→ Instructions for the task: Reproduce the full set of records that follow, exactly as shown.

━━━━━ Dataset entries

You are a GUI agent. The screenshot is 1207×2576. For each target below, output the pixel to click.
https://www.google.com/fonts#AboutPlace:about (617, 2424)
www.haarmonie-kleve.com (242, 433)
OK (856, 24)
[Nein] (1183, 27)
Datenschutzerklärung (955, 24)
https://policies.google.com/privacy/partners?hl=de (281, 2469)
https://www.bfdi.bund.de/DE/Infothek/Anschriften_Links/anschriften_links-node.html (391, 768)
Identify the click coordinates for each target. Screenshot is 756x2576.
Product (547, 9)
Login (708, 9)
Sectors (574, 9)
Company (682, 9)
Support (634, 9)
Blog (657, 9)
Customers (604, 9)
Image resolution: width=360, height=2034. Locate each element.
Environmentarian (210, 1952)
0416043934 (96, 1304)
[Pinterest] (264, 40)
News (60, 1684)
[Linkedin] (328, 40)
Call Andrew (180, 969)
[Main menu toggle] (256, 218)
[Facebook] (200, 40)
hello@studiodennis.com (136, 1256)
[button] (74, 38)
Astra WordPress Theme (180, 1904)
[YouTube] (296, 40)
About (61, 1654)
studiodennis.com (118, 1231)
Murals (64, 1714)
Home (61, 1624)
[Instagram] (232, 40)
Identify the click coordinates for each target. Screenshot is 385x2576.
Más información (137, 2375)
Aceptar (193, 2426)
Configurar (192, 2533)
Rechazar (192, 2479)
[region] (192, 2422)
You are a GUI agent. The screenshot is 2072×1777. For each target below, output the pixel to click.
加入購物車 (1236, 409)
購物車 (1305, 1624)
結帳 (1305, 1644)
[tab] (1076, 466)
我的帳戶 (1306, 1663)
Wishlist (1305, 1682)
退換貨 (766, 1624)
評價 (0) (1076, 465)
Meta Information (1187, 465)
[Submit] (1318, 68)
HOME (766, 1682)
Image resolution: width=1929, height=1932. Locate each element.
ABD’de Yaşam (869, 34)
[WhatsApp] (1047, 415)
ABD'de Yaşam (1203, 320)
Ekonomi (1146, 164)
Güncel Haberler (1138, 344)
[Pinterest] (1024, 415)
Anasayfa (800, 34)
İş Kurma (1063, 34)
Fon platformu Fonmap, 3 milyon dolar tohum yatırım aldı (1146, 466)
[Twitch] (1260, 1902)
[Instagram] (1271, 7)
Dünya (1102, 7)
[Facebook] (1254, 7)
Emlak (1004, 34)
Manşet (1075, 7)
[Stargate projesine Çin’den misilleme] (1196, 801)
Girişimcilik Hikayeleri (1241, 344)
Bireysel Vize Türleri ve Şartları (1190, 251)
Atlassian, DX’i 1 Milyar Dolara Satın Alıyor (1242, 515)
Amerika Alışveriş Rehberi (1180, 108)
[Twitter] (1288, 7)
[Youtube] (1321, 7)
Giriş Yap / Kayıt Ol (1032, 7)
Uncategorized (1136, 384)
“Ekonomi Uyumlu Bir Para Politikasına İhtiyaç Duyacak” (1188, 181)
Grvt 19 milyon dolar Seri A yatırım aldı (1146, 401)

━━━━━━━━━━

→ Answer box:
You are a GUI agent. The screenshot is 1207×2576. For each target below, output the pixel to click.
https://www.google.com/fonts#AboutPlace:about (617, 2424)
www.haarmonie-kleve.com (242, 433)
OK (856, 24)
[Nein] (1183, 27)
Datenschutzerklärung (955, 24)
https://policies.google.com/privacy/partners?hl=de (281, 2469)
https://www.bfdi.bund.de/DE/Infothek/Anschriften_Links/anschriften_links-node.html (391, 768)
Identify the click coordinates for each target. Screenshot is 756x2576.
Product (547, 9)
Login (708, 9)
Sectors (574, 9)
Company (682, 9)
Support (634, 9)
Blog (657, 9)
Customers (604, 9)
Image resolution: width=360, height=2034. Locate each element.
Environmentarian (210, 1952)
0416043934 (96, 1304)
[Pinterest] (264, 40)
News (60, 1684)
[Linkedin] (328, 40)
Call Andrew (180, 969)
[Main menu toggle] (256, 218)
[Facebook] (200, 40)
hello@studiodennis.com (136, 1256)
[button] (74, 38)
Astra WordPress Theme (180, 1904)
[YouTube] (296, 40)
About (61, 1654)
studiodennis.com (118, 1231)
Murals (64, 1714)
Home (61, 1624)
[Instagram] (232, 40)
Identify the click coordinates for each target. Screenshot is 385x2576.
Más información (137, 2375)
Aceptar (193, 2426)
Configurar (192, 2533)
Rechazar (192, 2479)
[region] (192, 2422)
You are a GUI agent. The screenshot is 2072×1777. For each target below, output the pixel to click.
加入購物車 (1236, 409)
購物車 (1305, 1624)
結帳 (1305, 1644)
[tab] (1076, 466)
我的帳戶 (1306, 1663)
Wishlist (1305, 1682)
退換貨 (766, 1624)
評價 (0) (1076, 465)
Meta Information (1187, 465)
[Submit] (1318, 68)
HOME (766, 1682)
Image resolution: width=1929, height=1932. Locate each element.
ABD’de Yaşam (869, 34)
[WhatsApp] (1047, 415)
ABD'de Yaşam (1203, 320)
Ekonomi (1146, 164)
Güncel Haberler (1138, 344)
[Pinterest] (1024, 415)
Anasayfa (800, 34)
İş Kurma (1063, 34)
Fon platformu Fonmap, 3 milyon dolar tohum yatırım aldı (1146, 466)
[Twitch] (1260, 1902)
[Instagram] (1271, 7)
Dünya (1102, 7)
[Facebook] (1254, 7)
Emlak (1004, 34)
Manşet (1075, 7)
[Stargate projesine Çin’den misilleme] (1196, 801)
Girişimcilik Hikayeleri (1241, 344)
Bireysel Vize Türleri ve Şartları (1190, 251)
Atlassian, DX’i 1 Milyar Dolara Satın Alıyor (1242, 515)
Amerika Alışveriş Rehberi (1180, 108)
[Twitter] (1288, 7)
[Youtube] (1321, 7)
Giriş Yap / Kayıt Ol (1032, 7)
Uncategorized (1136, 384)
“Ekonomi Uyumlu Bir Para Politikasına İhtiyaç Duyacak” (1188, 181)
Grvt 19 milyon dolar Seri A yatırım aldı (1146, 401)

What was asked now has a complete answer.